Re: RHCS TestCluster with ScientificLinux 5.2

Rainer Schwierz <R.Schwierz@xxxxxxxxxxxxxxxxxxxx> · Thu, 17 Sep 2009 07:30:09 +0200

Hello,

hmm, meanwhile the fence_apc problem is fixed by a more recent version 
of fence_apc.

But the nfs lock problem is still open. Does it mean I definitely 
should not use ScientificLinux and switch to Fedora 11 or RHEL5.4?

Cheers, Rainer

Rainer Schwierz wrote:
Hello experts,

In preparation of a new production system I have setup a testsystem
with RHCS under ScientificLinux 5.2.
It consists of two identical nodes FSC/RX200, a Brocade FibreChannel 
switch, a FSC/SX80 FibreChannel-raidarray, and a APC-powerswitch.
The configuration is attached at the end.
I want to have three (GFS) filesystems
- exported via nfs to a number of clients, each service has its own IP
- backup the filesystems via TSM to a TSM-server

I see some problems I need an explanation/solution:
1) if I connect the nfs-clients to the IP of the configured nfs-service
  started e.g. on tnode02, the filesystem is mounted, but I see a
  strange lock problem
    tnode02 kernel: portmap: server "client-IP" not\
        responding, timed out
    tnode02 kernel: lockd: server "client-IP" not responding,\
        timed out
   It goes away, if I bind the nfs-clients direct to the IP of the
   the node tnode02. If I start the services on tnode01, it is exactly
   the same problem, solved by binding the clients direct to tnode01. It
   does not depend on firewall configuration, it is the same if I switch
   off iptables on both tnode0[12] and clients.

2) tnode02 died with kernel-panic; no real helpfull logs found regarding
   the panic, I only see a lot of messages regarding problems nfs
   locking over gfs :

  kernel: lockd: grant for unknown block
  kernel: dlm: dlm_plock_callback: lock granted after lock request failed

  before the kernel paniced, but is this a real reason to panic?

  At this point tnod01 tried to take over the cluster and to fence
  tnode02, which gave an error, I do not understand, because fence_apc
  runnig by hand (On, Off, Status) is properly working

tnode01 fenced[3127]: fencing node "tnode02.phy.tu-dresden.de"
tnode01 fenced[3127]: agent "fence_apc" reports: Traceback (most recent 
call last):   File "/sbin/fence_apc", line 829, in ?     main()   File 
"/sbin/fence_apc", line 349, in main     do_power_off(sock)   File 
"/sbin/fence_apc", line 813, in do_power_off     x = 
do_power_switch(sock, "off")   File "/sbi
tnode01 fenced[3127]: agent "fence_apc" reports: n/fence_apc", line 611, 
in do_power_switch     result_code, response = power_off(txt + ndbuf)
******************************
Task objective
Reproduce word for word the part of the cluster mailing-list post starting with "But the nfs" and going on through "at the end.". The data after this post has no connection to the cluster mailing-list post.

Data shown
******************************
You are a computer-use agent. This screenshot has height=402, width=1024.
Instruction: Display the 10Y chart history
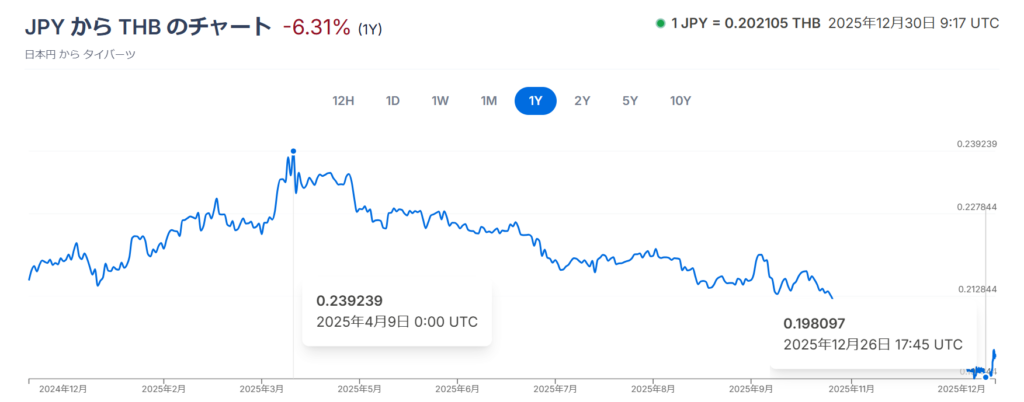coord(680,101)
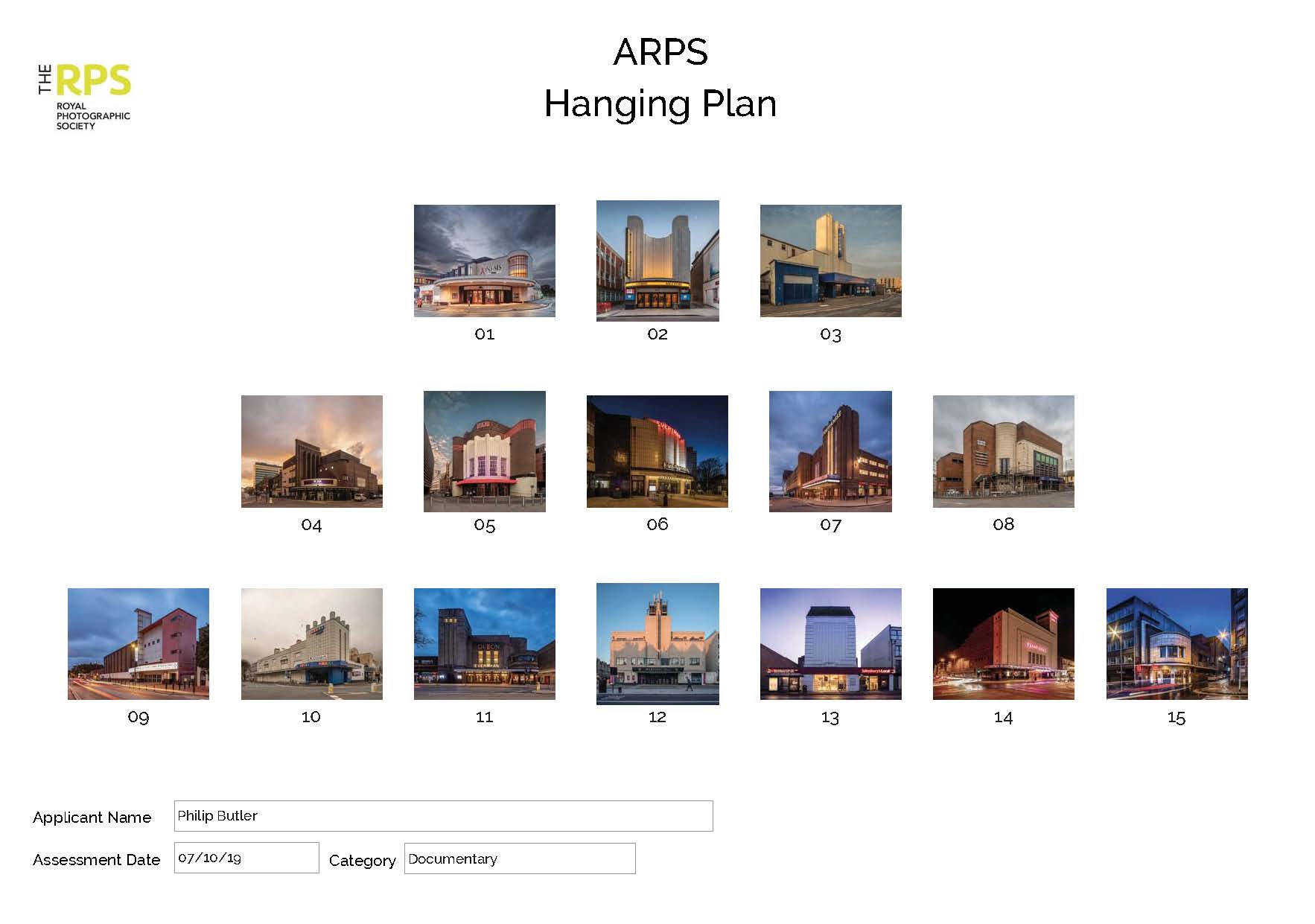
******************************
The solution
But the nfs lock problem is still open. Does it mean I definitely 
should not use ScientificLinux and switch to Fedora 11 or RHEL5.4?

Cheers, Rainer

Rainer Schwierz wrote:
Hello experts,

In preparation of a new production system I have setup a testsystem
with RHCS under ScientificLinux 5.2.
It consists of two identical nodes FSC/RX200, a Brocade FibreChannel 
switch, a FSC/SX80 FibreChannel-raidarray, and a APC-powerswitch.
The configuration is attached at the end.